The recent strain may have been discovered in South Africa, but it is not the ‘South Africa variant’
By Steve Miller
Nearly a year ago when this COVID-19 crisis was taking hold, people across the world expressed outrage at the term ‘China virus.’
It was important to condemn such divisive and, some said, racist language.
But a year later, after over 2.3 million people across the world have died from the virus, the global economy has dived and education has been disrupted for an entire generation of children, I wonder if we’ve really learned our lessons.
Referring to the 501.V2 strain of COVID-19, which was first discovered in December here in South Africa, as the ‘South Africa variant’ or ‘South Africa strain’ is just as divisive.
This label apportions blame. It was discovered in South Africa because the country is leading in genome sequencing, just like with the variant in the UK. The global community is using the systems we are relying on to get out of this mess as a stick to beat us with, instead of championing them.
This label says loud and clear: South Africa is the source of a threat.
This label cares nothing for the nearly 50,000 lives lost in South Africa, for the majority of the population who have little to no access to healthcare. More than 40% of the continent’s total confirmed cases have been in South Africa[1].

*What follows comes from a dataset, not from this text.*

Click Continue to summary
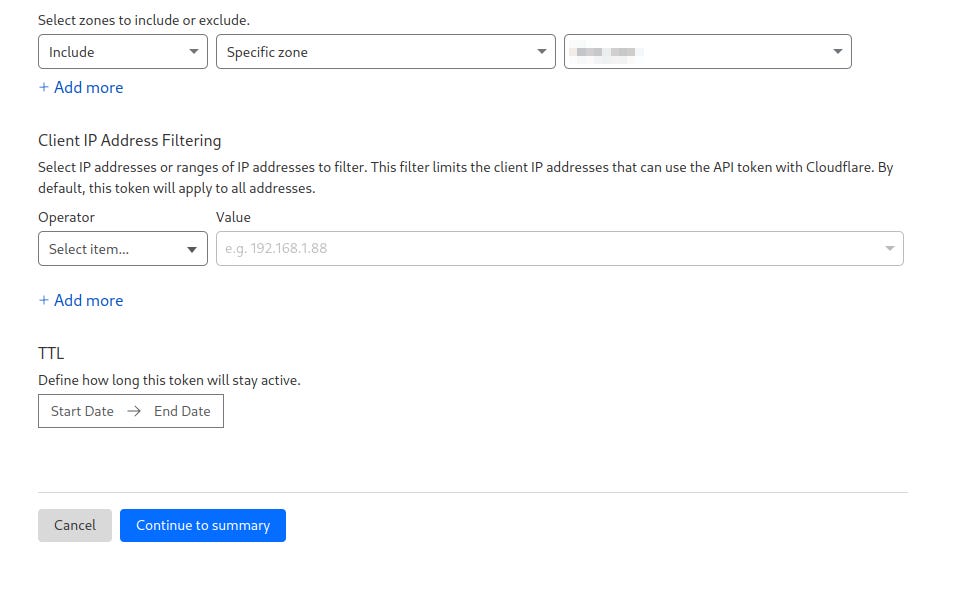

Adding the fact that 20 per cent of the population live with HIV, making them more vulnerable to the worst effects of the virus, COVID-19 has the potential to bring about South Africa’s biggest crisis since the end of apartheid in the early 1990s.
On top of this health emergency, through my work at Save the Children I have seen the deep impact this crisis has had on the next generation.
Of course we need restrictions to control the spread of the virus, and already in September the economy had taken a huge hit, with GDP plunging to its lowest in 13 years. The burden of this impact is felt by the poorest, widening social inequality in what was already the most unequal country in the world.
At the end of November, the country’s education minister confirmed that at least 300,000 primary-aged schoolchildren had dropped out of school since March last year. The longer they stay out of school the harder it will be to get them to return, introducing not just barriers to future opportunities but higher risk of child protection issues like increased child abuse at home.
Our country is in turmoil. But if you Google search for ‘South Africa’ these days, the news is pre-occupied with us as a threat, rather than another country traumatised.
Vaccine nationalism – which the WHO has called a ‘catastrophic moral failure’- is a very real concern. We are blamed for the global spread of this new variant, but when it comes to help in tackling it, South Africa and the wider continent have been, until far too recently, effectively hung out to dry. Through a bilateral deal, South Africa only received its first doses of the vaccine last week – two months after the UK. Our hopes have now been dashed again as the roll-out of Oxford-Astrazeneca vaccines has been put on hold.
There has also been a lack of concern for what this strain means for other African countries which, having avoided the number of confirmed cases and deaths seen in other parts of the world during spring last year, have now recorded higher death rates with the recent second wave.
Many of these countries have far less capacity to deal with COVID-19. In Malawi, the surge in demand for oxygen coupled with a chronic oxygen undersupply is undermining the health system’s ability to cope with COVID-19 cases, as well as its ability to respond to other illnesses such as childhood pneumonia.
The COVAX initiative, which was set out to guarantee an equitable access to vaccines, should be applauded. But a lack of financing coupled with higher income countries’ over-ordering of vaccine supplies continues to hinder its ability to roll out doses for the world’s poorest.
It’s time for people in the northern hemisphere to see the African continent as more than just the source of a problem. I ask people to think before they use the term ‘South Africa variant’. As we continue to wait for a vaccine that can protect our population – and ultimately the future of children – South Africa’s role in the global narrative should not be reduced to the source of a threat.
Believe me, we did not want this variant either.